When I asked a handful of education pioneers to name the best teacher of rethinking they’ve ever encountered, I kept hearing the same name: Ron Berger. If you invited Ron over for dinner, he’s the kind of person who would notice that one of your chairs was broken, ask if you had some tools handy, and fix it on the spot.

For most of his career, Ron was a public-elementary-school teacher in rural Massachusetts. His nurse, his plumber, and his local firefighters were all former students. During the summers and on weekends, he worked as a carpenter. Ron has devoted his life to teaching students an ethic of excellence. Mastering a craft, in his experience, is about constantly revising our thinking. Hands-on craftsmanship is the foundation for his classroom philosophy.

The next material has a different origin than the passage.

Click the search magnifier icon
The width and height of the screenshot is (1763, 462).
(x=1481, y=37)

Ron wanted his students to experience the joy of discovery, so he didn’t start by teaching them established knowledge. He began the school year by presenting them with “grapples”—problems to work through in phases. The approach was think-pair-share: the kids started individually, updated their ideas in small groups, and then presented their thoughts to the rest of the class, arriving at solutions together. Instead of introducing existing taxonomies of animals, for example, Ron had them develop their own categories first. Some students classified animals by whether they walked on land, swam in water, or flew through the air; others arranged them according to color, size, or diet. The lesson was that scientists always have many options, and their frameworks are useful in some ways but arbitrary in others.

When students confront complex problems, they often feel confused. A teacher’s natural impulse is to rescue them as quickly as possible so they don’t feel lost or incompetent. Yet psychologists find that one of the hallmarks of an open mind is responding to confusion with curiosity and interest. One student put it eloquently: “I need time for my confusion.” Confusion can be a cue that there’s new territory to be explored or a fresh puzzle to be solved.

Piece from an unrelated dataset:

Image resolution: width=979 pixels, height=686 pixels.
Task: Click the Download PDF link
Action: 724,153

Ron wasn’t content to deliver lessons that erased confusion. He wanted students to embrace confusion. His vision was for them to become leaders of their own learning, much like they would in “do it yourself” (DIY) craft projects. He started encouraging students to think like young scientists: they would identify problems, develop hypotheses, and design their own experiments to test them. His sixth graders went around the community to test local homes for radon gas. His third graders created their own maps of amphibian habitats. His first graders got their own group of snails to take care of, and went on to test which of over 140 foods they liked—and whether they preferred hot or cold, dark or light, and wet or dry environments.